Target position records:
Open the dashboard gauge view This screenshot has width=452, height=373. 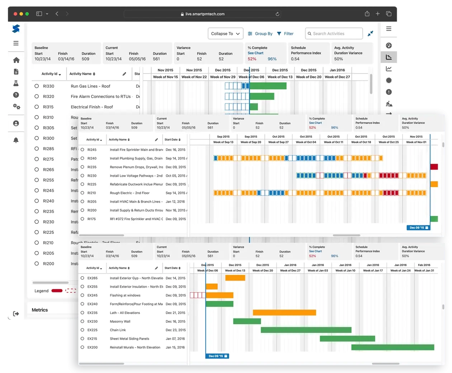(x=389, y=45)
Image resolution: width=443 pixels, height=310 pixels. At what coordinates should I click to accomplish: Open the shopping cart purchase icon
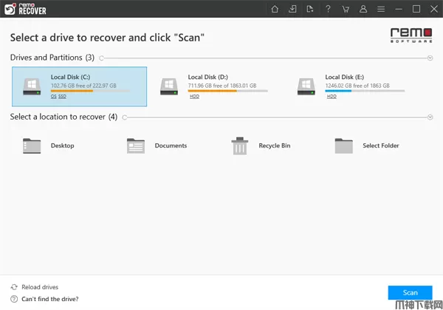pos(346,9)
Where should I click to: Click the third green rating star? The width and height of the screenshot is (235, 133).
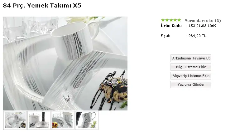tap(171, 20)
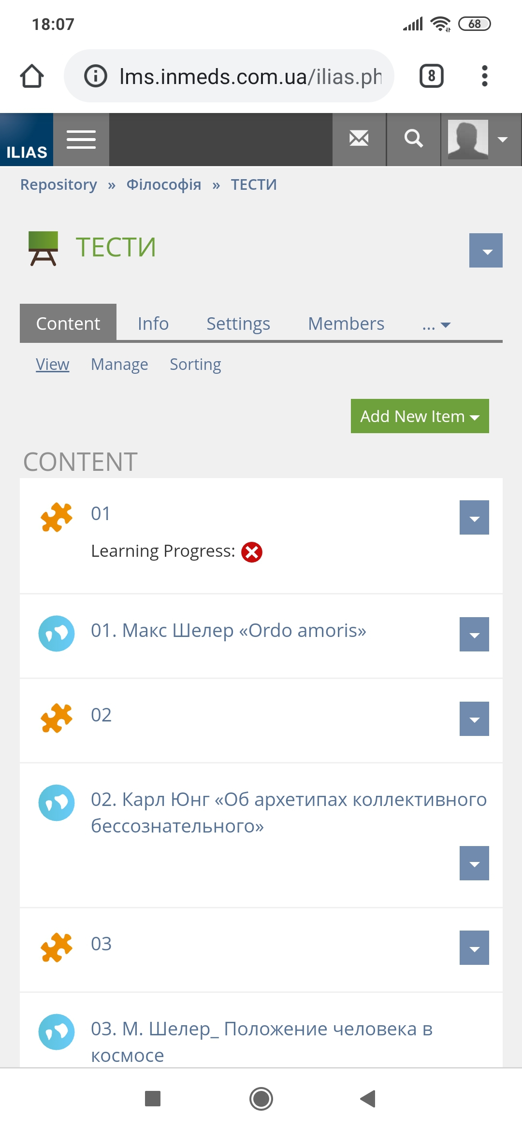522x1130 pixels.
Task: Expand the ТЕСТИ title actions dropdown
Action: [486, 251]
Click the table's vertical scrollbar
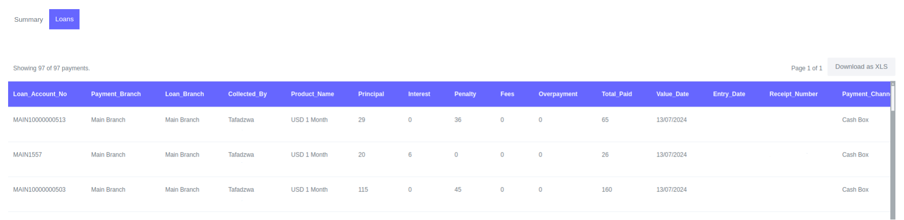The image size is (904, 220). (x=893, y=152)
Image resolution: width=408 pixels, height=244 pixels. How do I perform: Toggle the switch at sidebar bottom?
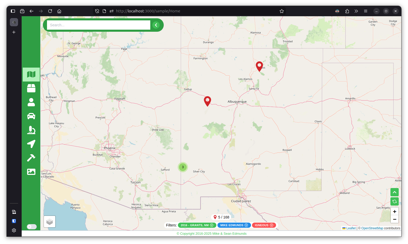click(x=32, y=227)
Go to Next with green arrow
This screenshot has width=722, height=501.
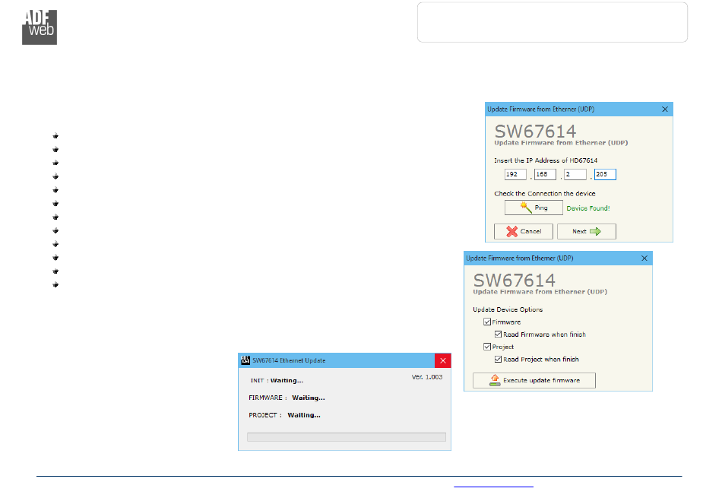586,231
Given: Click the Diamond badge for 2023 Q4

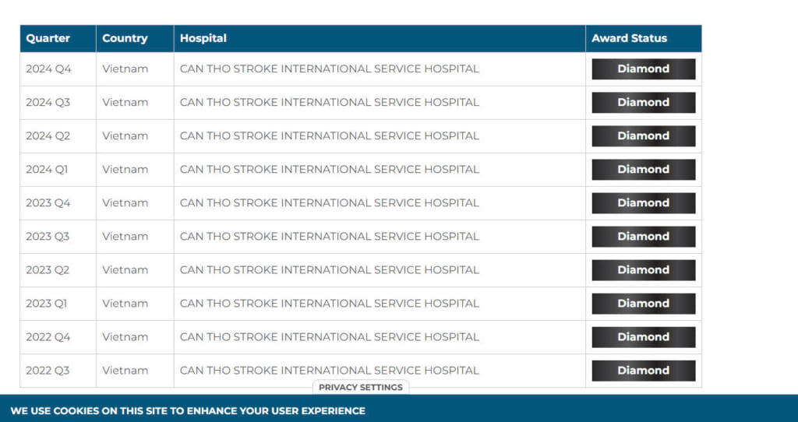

» AIM
Count the lines in the entries above that contain the string "green", treating uppercase and lowercase as different, and give only the number.

» WRITTEN RESPONSE
2